Datos para encontrar palabras y elementos:
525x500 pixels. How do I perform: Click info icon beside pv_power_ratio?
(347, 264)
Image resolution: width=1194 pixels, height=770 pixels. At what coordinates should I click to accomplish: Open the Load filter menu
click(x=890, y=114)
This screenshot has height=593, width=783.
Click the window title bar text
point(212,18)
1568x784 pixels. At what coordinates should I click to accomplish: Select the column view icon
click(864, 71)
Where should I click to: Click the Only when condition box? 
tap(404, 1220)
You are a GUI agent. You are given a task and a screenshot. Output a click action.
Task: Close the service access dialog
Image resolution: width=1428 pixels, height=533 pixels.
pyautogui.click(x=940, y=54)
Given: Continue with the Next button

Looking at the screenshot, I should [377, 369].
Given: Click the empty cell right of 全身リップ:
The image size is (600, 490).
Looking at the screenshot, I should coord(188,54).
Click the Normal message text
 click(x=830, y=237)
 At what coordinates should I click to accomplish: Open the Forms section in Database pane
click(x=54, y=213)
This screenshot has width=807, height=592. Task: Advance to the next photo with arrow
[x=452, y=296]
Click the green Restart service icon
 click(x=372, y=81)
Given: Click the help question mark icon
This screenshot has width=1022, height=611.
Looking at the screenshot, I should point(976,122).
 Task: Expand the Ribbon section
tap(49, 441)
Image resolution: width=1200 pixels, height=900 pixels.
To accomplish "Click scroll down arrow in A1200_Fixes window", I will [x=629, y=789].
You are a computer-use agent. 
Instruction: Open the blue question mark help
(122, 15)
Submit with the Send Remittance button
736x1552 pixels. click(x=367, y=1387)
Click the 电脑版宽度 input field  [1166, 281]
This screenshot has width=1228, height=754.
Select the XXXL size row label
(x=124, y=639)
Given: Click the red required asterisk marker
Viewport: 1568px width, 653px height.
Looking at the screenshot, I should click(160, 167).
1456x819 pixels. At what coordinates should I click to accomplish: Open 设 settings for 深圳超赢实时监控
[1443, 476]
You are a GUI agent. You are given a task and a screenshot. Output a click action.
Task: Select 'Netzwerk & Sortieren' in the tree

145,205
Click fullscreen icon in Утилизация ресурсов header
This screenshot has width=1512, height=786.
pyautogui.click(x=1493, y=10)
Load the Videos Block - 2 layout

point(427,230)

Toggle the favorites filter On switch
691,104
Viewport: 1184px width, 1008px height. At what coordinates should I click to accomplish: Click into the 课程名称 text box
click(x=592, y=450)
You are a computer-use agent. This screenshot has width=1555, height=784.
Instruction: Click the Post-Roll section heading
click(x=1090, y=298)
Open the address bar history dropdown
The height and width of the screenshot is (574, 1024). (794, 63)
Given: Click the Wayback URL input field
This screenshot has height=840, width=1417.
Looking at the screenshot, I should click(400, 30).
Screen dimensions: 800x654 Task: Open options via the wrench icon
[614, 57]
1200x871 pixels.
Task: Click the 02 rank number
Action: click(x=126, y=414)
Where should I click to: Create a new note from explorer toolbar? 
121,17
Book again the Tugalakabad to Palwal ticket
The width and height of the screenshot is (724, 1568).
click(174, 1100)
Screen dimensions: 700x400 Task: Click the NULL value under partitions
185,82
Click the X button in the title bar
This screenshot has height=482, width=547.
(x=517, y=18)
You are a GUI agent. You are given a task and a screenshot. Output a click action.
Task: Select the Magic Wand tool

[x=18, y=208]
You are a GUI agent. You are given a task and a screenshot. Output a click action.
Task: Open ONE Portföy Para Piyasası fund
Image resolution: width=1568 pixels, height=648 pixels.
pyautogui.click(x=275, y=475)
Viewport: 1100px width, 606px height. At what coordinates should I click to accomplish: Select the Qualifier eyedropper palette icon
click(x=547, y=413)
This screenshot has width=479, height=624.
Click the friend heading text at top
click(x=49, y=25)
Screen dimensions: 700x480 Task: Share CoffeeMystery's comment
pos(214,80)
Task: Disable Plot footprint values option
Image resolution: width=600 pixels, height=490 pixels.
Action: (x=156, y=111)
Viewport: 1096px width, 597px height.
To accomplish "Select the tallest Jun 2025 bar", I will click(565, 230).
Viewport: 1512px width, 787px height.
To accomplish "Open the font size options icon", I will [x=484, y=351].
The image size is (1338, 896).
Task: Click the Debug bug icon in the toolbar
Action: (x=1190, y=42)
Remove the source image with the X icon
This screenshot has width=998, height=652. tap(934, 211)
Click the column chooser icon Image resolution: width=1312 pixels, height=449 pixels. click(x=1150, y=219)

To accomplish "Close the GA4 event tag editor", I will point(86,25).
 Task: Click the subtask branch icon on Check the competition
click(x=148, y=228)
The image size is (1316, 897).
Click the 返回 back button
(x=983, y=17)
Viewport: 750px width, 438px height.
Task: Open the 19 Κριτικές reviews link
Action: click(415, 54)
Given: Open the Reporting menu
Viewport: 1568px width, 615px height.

**Qué se pide**
Vuelve a escribir todos estos datos, línea por línea, sin cambiar nada.

**La solución**
525x500 pixels. How do I perform: Click info icon beside pv_power_ratio?
(347, 264)
Image resolution: width=1194 pixels, height=770 pixels. At what coordinates should I click to accomplish: Open the Load filter menu
click(x=890, y=114)
This screenshot has height=593, width=783.
Click the window title bar text
point(212,18)
1568x784 pixels. At what coordinates should I click to accomplish: Select the column view icon
click(864, 71)
Where should I click to: Click the Only when condition box? 
tap(404, 1220)
You are a GUI agent. You are given a task and a screenshot. Output a click action.
Task: Close the service access dialog
Image resolution: width=1428 pixels, height=533 pixels.
pyautogui.click(x=940, y=54)
Given: Continue with the Next button

Looking at the screenshot, I should [377, 369].
Given: Click the empty cell right of 全身リップ:
The image size is (600, 490).
Looking at the screenshot, I should coord(188,54).
Click the Normal message text
 click(x=830, y=237)
 At what coordinates should I click to accomplish: Open the Forms section in Database pane
click(x=54, y=213)
This screenshot has width=807, height=592. Task: Advance to the next photo with arrow
[x=452, y=296]
Click the green Restart service icon
 click(x=372, y=81)
Given: Click the help question mark icon
This screenshot has width=1022, height=611.
Looking at the screenshot, I should point(976,122).
 Task: Expand the Ribbon section
tap(49, 441)
Image resolution: width=1200 pixels, height=900 pixels.
To accomplish "Click scroll down arrow in A1200_Fixes window", I will [x=629, y=789].
You are a computer-use agent. 
Instruction: Open the blue question mark help
(122, 15)
Submit with the Send Remittance button
736x1552 pixels. click(x=367, y=1387)
Click the 电脑版宽度 input field  [1166, 281]
This screenshot has width=1228, height=754.
Select the XXXL size row label
(x=124, y=639)
Given: Click the red required asterisk marker
Viewport: 1568px width, 653px height.
Looking at the screenshot, I should click(160, 167).
1456x819 pixels. At what coordinates should I click to accomplish: Open 设 settings for 深圳超赢实时监控
[1443, 476]
You are a GUI agent. You are given a task and a screenshot. Output a click action.
Task: Select 'Netzwerk & Sortieren' in the tree

145,205
Click fullscreen icon in Утилизация ресурсов header
This screenshot has width=1512, height=786.
pyautogui.click(x=1493, y=10)
Load the Videos Block - 2 layout

point(427,230)

Toggle the favorites filter On switch
691,104
Viewport: 1184px width, 1008px height. At what coordinates should I click to accomplish: Click into the 课程名称 text box
click(x=592, y=450)
You are a computer-use agent. This screenshot has width=1555, height=784.
Instruction: Click the Post-Roll section heading
click(x=1090, y=298)
Open the address bar history dropdown
The height and width of the screenshot is (574, 1024). (794, 63)
Given: Click the Wayback URL input field
This screenshot has height=840, width=1417.
Looking at the screenshot, I should click(400, 30).
Screen dimensions: 800x654 Task: Open options via the wrench icon
[614, 57]
1200x871 pixels.
Task: Click the 02 rank number
Action: click(x=126, y=414)
Where should I click to: Create a new note from explorer toolbar? 
121,17
Book again the Tugalakabad to Palwal ticket
The width and height of the screenshot is (724, 1568).
click(174, 1100)
Screen dimensions: 700x400 Task: Click the NULL value under partitions
185,82
Click the X button in the title bar
This screenshot has height=482, width=547.
(x=517, y=18)
You are a GUI agent. You are given a task and a screenshot. Output a click action.
Task: Select the Magic Wand tool

[x=18, y=208]
You are a GUI agent. You are given a task and a screenshot. Output a click action.
Task: Open ONE Portföy Para Piyasası fund
Image resolution: width=1568 pixels, height=648 pixels.
pyautogui.click(x=275, y=475)
Viewport: 1100px width, 606px height. At what coordinates should I click to accomplish: Select the Qualifier eyedropper palette icon
click(x=547, y=413)
This screenshot has width=479, height=624.
Click the friend heading text at top
click(x=49, y=25)
Screen dimensions: 700x480 Task: Share CoffeeMystery's comment
pos(214,80)
Task: Disable Plot footprint values option
Image resolution: width=600 pixels, height=490 pixels.
Action: (x=156, y=111)
Viewport: 1096px width, 597px height.
To accomplish "Select the tallest Jun 2025 bar", I will click(565, 230).
Viewport: 1512px width, 787px height.
To accomplish "Open the font size options icon", I will [x=484, y=351].
The image size is (1338, 896).
Task: Click the Debug bug icon in the toolbar
Action: (x=1190, y=42)
Remove the source image with the X icon
This screenshot has width=998, height=652. tap(934, 211)
Click the column chooser icon Image resolution: width=1312 pixels, height=449 pixels. click(x=1150, y=219)

To accomplish "Close the GA4 event tag editor", I will point(86,25).
 Task: Click the subtask branch icon on Check the competition
click(x=148, y=228)
The image size is (1316, 897).
Click the 返回 back button
(x=983, y=17)
Viewport: 750px width, 438px height.
Task: Open the 19 Κριτικές reviews link
Action: click(415, 54)
Given: Open the Reporting menu
Viewport: 1568px width, 615px height.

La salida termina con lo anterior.